Ele reformou esse carro de mais de 100 anos e o resultado foi impressionante
Um Ford Model T parado há 75 anos voltou a funcionar após uma restauração cheia de ferrugem, ninhos de ratos e muita paciência
Quem olha para uma caminhonete Ford Model T de 1923 parada num galpão pode achar que ela é só enfeite antigo. Mas quando um motor desses resolve acordar depois de uns 75 anos parado, a história vira quase um experimento científico com cheiro de ferrugem, diesel e um pouco de rato envolvido, como aconteceu com essa picape express vinda da longínqua Dakota do Norte.
Por que o Ford Model T de 1923 é tão marcante na história do automóvel
O Ford Model T é um dos carros mais importantes da história, por ter popularizado o transporte motorizado com soluções simples e robustas. No caso da caminhonete da história, trata-se de uma versão utilitária, um pequeno veículo de carga com carroceria de madeira e mecânica extremamente básica.
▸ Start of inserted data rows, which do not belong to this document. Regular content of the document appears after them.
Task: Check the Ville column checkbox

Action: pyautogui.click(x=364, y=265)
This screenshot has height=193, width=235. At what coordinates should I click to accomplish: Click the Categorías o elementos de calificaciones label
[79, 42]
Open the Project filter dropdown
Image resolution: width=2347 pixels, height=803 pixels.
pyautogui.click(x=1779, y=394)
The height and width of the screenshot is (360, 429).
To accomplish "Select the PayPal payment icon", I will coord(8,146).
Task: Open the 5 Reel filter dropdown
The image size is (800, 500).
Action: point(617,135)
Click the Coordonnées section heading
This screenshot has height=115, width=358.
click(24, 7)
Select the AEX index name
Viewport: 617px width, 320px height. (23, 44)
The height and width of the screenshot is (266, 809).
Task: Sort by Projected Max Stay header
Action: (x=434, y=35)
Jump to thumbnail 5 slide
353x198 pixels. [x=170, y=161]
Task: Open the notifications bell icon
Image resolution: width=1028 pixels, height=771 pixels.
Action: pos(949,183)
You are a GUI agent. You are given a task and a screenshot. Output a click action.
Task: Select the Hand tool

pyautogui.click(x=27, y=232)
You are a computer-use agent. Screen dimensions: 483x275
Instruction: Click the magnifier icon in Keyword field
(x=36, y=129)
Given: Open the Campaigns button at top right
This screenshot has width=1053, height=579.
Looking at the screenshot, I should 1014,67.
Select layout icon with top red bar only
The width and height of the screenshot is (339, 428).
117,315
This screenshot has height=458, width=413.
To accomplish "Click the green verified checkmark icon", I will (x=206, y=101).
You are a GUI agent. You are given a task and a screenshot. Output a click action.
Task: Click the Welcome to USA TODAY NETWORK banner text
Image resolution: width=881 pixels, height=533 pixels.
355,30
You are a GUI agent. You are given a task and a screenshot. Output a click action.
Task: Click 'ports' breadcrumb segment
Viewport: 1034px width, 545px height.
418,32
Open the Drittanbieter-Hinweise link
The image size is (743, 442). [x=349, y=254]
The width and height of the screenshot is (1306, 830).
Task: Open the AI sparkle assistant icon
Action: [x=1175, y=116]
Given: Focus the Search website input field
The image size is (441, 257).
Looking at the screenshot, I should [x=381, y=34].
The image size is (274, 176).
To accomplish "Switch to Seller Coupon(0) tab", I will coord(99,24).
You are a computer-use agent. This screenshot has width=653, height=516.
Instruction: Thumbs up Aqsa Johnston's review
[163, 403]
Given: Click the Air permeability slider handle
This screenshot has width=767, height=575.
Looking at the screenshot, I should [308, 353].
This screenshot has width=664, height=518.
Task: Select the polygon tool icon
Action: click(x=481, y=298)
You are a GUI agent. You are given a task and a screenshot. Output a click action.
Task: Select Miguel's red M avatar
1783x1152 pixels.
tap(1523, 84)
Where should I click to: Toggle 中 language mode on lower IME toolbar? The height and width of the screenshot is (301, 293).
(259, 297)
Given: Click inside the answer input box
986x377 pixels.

Mesmo com mais de 100 anos e cerca de três quartos de século sem funcionar, o exemplar ainda está praticamente completo: chassi, cabine, caçamba, motor e sistema elétrico de época. A ferrugem chegou a soltar pontos de fixação, criando até um “truque” involuntário de caçamba basculante, um desgaste que virou acessório improvisado.

Como foi o processo para destravar e inspecionar o motor após 75 anos parado
Ao abrir o capô, o velho quatro cilindros estava travado: a ventoinha girava, mas o virabrequim não se mexia nem com a manivela de partida. Décadas antes, alguém quebrou as velas com pedras, deixando os cilindros expostos à umidade, sujeira e ferrugem, o que agravou o travamento interno.
Sem motor de partida elétrico, tudo depende da manivela frontal, e nem isso funcionava. Foi preciso remover as velas, aplicar fluido penetrante nos cilindros, drenar o óleo transformado em borra e preencher o cárter com diesel, para dissolver depósitos internos endurecidos antes de qualquer tentativa séria de giro.
Se você é apaixonado por carros antigos e restaurações improváveis, este vídeo do canal Jennings Motor sports, com 387 mil inscritos, foi escolhido para você. Nele, você acompanha a tentativa de fazer um caminhão Ford Model T de 1925 voltar a funcionar depois de cerca de 75 anos parado.
Quais surpresas apareceram dentro do motor e do sistema de ignição
Ao abrir o motor, o cenário misturava arqueologia mecânica e sinais de infestação de roedores em escapamento e tampas laterais. Alguns cilindros tinham ferrugem leve, enquanto outros exibiam oxidação pesada e resíduos estranhos, possivelmente ligados a ninhos antigos e alimentos estocados por ratos.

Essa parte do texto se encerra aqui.